Blog

Wees een beetje lief voor elkaar

Is er nog ruimte voor andersdenkenden? En kun je je individualiteit behouden in een groep? Vragen die urgenter zijn dan ooit. In haar nieuwe roman Zwerm (uitgeverij Van Oorschot) neemt Berthe Spoelstra je mee naar een omheinde Vinex-wijk waar je zonder pasje niet binnenkomt en waar iedereen op iedereen let, een soort mini-controle-samenleving zeg maar. Akke, een pubermeisje, vergelijkt zichzelf met een vinvis die tegen de stroom inzwemt. Ze maakt zich zorgen om onze hete planeet en bedenkt dat ze het systeem moet resetten, ze moet het ventiel losdraaien. Terwijl de buurt wijntjes drinkt en roddelt, ontsnapt Akke met drie kinderen over het hek.

Het verhaal wordt verteld door meerdere personages, waaronder Franka, de dochter van een praatgrage kroketbakkende buurtbewoonster. Deze Franka woont niet in de wijk, maar overnacht bij haar moeder als de vier kinderen vermist raken. Franka slaapt slecht door de spreeuwenzwerm (later begrijpt ze dat die spreeuwen drones zijn die de boel bespioneren) en bekijkt op een afstandje het groepsgedrag van de buurtbewoners. Zij maakt geen deel uit van de groep: ‘Franka’s fiets is besmeurd met vogelpoep. Een echte metropoolbewoner heeft ontsmettingsdoekjes in de fietstas, een plastic zak onder het zadel.’

Dit boek heeft me heel wat denkwerk bezorgd. Wie ben ik als individu? Heb ik ruimte voor mijn eigenheid? Waarin conformeer ik me aan een groep en waarin niet? Als een bepaald groepsgedrag deugdzaam wordt genoemd, en ik wijk daarvan af, deug ik dan niet?

Afgelopen zomer boetseerde ik in Brabant.

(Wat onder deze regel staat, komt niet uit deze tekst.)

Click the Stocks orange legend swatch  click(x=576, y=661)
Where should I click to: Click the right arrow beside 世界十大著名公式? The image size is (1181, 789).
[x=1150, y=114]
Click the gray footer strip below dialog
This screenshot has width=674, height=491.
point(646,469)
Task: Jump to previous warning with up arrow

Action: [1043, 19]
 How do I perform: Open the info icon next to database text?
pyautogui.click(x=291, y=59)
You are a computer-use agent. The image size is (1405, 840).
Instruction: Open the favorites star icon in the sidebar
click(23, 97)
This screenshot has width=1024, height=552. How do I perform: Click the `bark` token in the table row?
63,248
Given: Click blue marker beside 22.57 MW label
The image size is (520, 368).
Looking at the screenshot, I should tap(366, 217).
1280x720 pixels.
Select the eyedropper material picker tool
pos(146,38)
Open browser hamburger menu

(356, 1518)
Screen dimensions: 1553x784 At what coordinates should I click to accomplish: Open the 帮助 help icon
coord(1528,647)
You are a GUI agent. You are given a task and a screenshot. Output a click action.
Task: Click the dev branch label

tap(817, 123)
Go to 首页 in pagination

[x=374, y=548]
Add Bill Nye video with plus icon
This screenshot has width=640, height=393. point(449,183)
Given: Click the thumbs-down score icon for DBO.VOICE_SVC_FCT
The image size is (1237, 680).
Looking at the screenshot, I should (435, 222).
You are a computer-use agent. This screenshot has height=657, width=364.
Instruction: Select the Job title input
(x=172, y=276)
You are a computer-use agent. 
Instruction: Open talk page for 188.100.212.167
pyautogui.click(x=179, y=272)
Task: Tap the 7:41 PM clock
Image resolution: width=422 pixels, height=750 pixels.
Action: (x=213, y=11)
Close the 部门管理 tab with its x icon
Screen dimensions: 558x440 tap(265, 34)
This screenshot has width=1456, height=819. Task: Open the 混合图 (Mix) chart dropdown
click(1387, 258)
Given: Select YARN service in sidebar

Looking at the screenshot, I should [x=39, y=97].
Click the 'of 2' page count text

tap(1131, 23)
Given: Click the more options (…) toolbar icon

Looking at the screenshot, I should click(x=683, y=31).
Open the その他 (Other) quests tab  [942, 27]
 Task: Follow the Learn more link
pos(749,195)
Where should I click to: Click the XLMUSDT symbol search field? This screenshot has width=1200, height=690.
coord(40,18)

Ik had een jaar geen klei aangeraakt en zag er enorm naar uit. Terwijl we onze schorten aandeden, riep iemand: ‘Iedereen is toch wel gevaccineerd, hè?’ Ja, iedereen was gevaccineerd. Ik voelde me ongemakkelijk, want ik kom uit een nest waar zulk soort zaken echt privé zijn. Mijn ouders waren niet gevaccineerd en niet verzekerd, de gemeenschap zorgde (stilzwijgend) voor elkaar. Ik vergeet nooit dat er na een brand enveloppen bezorgd werden bij mijn ouderlijk huis. Op zo’n privé-gerelateerde vraag tijdens het kleien zweeg ik dus. Toen het nogmaals werd gevraagd, zei ik: ‘Nee, ik ben niet gevaccineerd.’ Er daalde een doodse stilte in het atelier. Een vrouw stond op en stak afwerend haar handen naar mij uit. Ik zweeg, met tranen achter de ogen. En toen, toen kwam het ongemak (Marieke Lucas Rijneveld) en de schaamte (Stephan Sanders). Ik moest maar in de deuropening kleien, vond men. Dus dat deed ik, bij een zacht briesje.

Een tijd terug keek ik naar Het Filosofisch Kwintet van Clairy Polak. Daan Roovers zei: ‘Het wederzijds moralisme, het elkaar de maat nemen, is niet vrijblijvend. Er kunnen dingen kapot gaan.’ Ik vrees dat dit kapot gaan der dingen al gaande is. Deze boekencolumn is geen coming out of iets dergelijks, maar een misschien vertwijfeld stukje over schaamte, groepsvorming, vrijheid en Eberhard van der Laans oproep om een beetje lief te zijn voor elkaar.

Deze column verscheen in het opinietijdschrift De Nieuwe Koers (oktober 2021).